Тут миссис Маунтстюарт вспомнила о цели своего утреннего визита, которая заключалась в том, чтобы пригласить доктора Мидлтона к себе обедать. Сэр Уилоби довел ее до дверей библиотеки. «Будьте настойчивы!» — напутствовал он ее.
Разговор с миссис Маунтстюарт, который, как ему казалось, достиг цели, не только восстановил душевные силы сэра Уилоби, но и помог ему увидеть вину своей невесты во всей ее чудовищной наготе.
Дожидаясь выхода миссис Маунтстюарт из библиотеки, он представил себе эту вину в виде сферического тела, дерзновенно вращающегося вокруг собственной оси. Для того чтобы всесторонне охватить эту шарообразную массу и при этом испытывать меньше боли, он постарался отвлечься от образа Клары, отодвигая его от себя все дальше и дальше.

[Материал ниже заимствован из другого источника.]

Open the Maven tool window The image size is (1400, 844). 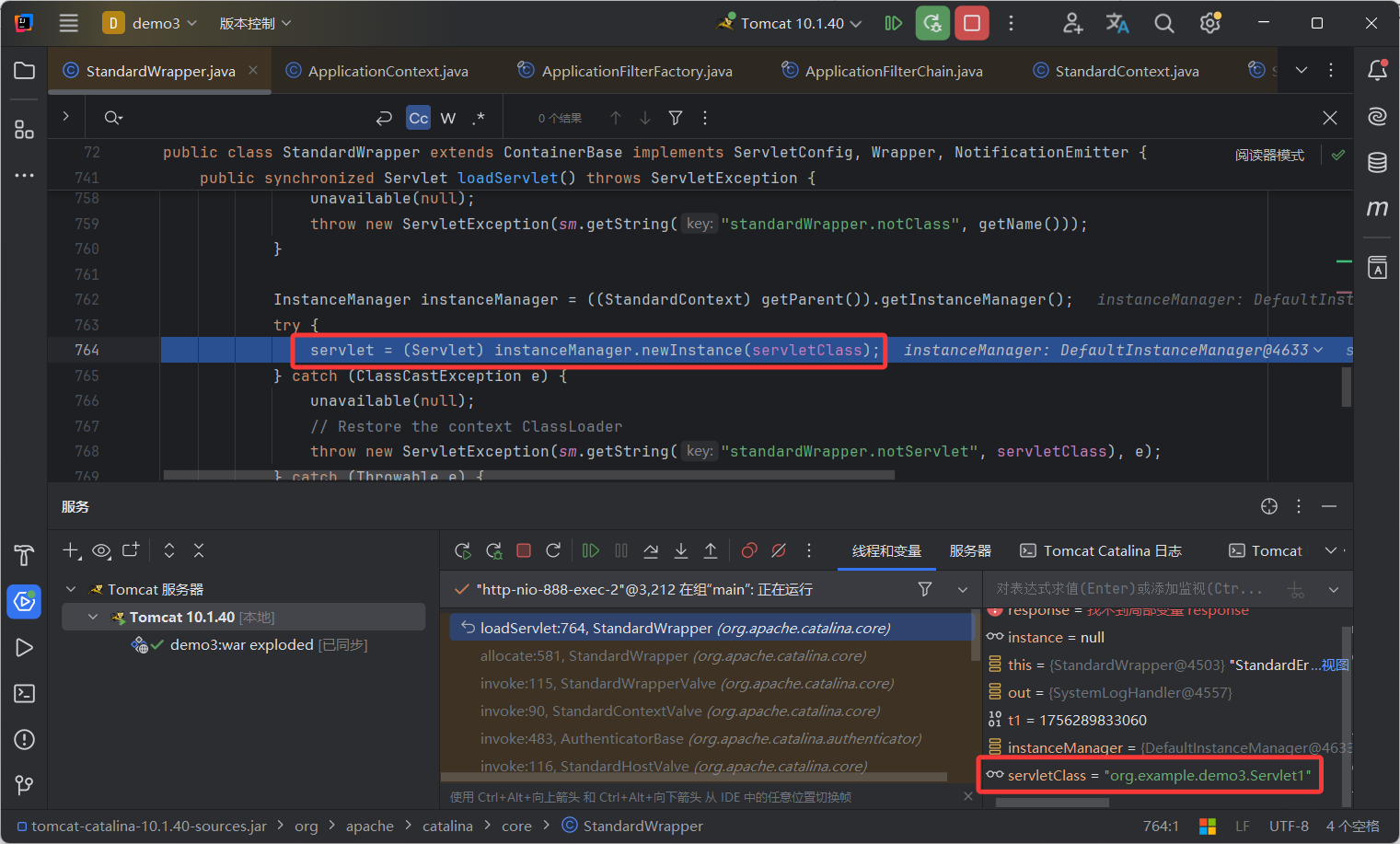[1377, 209]
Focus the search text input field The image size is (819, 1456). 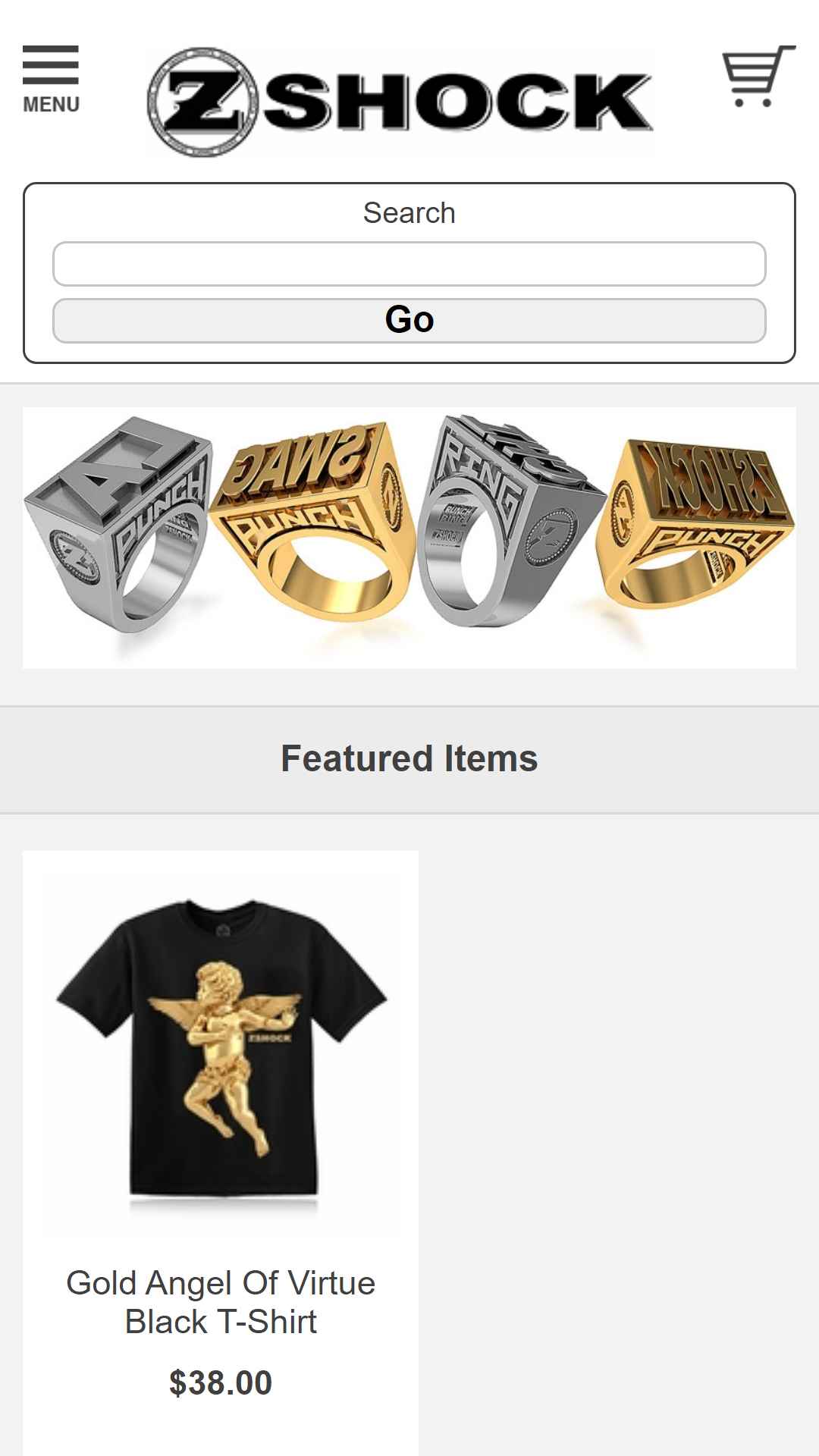pyautogui.click(x=410, y=264)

Подобное умение абстрагировать боль, вынести ее за пределы собственной личности, измерить ее и взвесить с точностью математика, дается не каждому. Это настоящее искусство. А быть может, одна из форм, в какую облекается инстинкт самосохранения: человек с душой легкоранимой непременно должен обладать этим инстинктом, иначе он, подобно деревушке у подножья скалы, что грозит обвалиться всякую минуту, подвергается постоянному риску быть раздавленным людской несправедливостью и жестокостью. Если же смотреть на это умение абстрагироваться как на искусство, то — да будет известно всем, кто желает в нем преуспеть — необходимо, чтобы оно имело также поддержку извне. Даже у сэра Уилоби этот его инстинкт самосохранения несколько померк и поувял и ожил только под влиянием беседы с миссис Маунтстюарт. Это она помогла ему воспарить и приблизиться к одному из идеальных образов сэра Уилоби Паттерна, какие лелеяло его воображение. С джентльменами он был заправским британским джентльменом, с дамами — культивировал в себе галльский дух кавалера при дворе одного из Людовиков, начиная с Тринадцатого и кончая Пятнадцатым, и всей душой привязывался к тем, кто поощрял его выступать в этом обличье. Разумеется, галльский дух сдабривался британской степенностью: за суфле и шампанским ощущался солидный английский ростбиф. Как истый британский джентльмен, гарцевал он на своем резвом скакуне, изящный и неустрашимый. А в гостиных умел нашептывать любезные пустячки не хуже любого француза и поддерживать оживленный диалог, доводя его до сущей оргии остроумия. Дерзость, впрочем, он парировал не одними остротами — его рапира всегда была к услугам того, кто дозволял себе перейти границы. Таков был идеальный образ сэра Уилоби Паттерна, созданный им самим. Клара же нисколько не способствовала выявлению этого образа и выказывала полнейшее к нему равнодушие; мало того, в ее присутствии образ этот как бы съеживался и увядал. В обычных своих размышлениях сэр Уилоби великодушно закрывал на это глаза: он — воплощение мужского благородства, она — женской красоты. Но когда беседа с миссис Маунтстюарт неожиданно воскресила этот идеальный образ, засиявший тем ярче, что сэр Уилоби еще не оправился от обиды, причиненной ему Кларой, он вырвал ее из сердца и предался созерцанию медленно вращающейся перед его взором сферической проекции ее вины перед ним.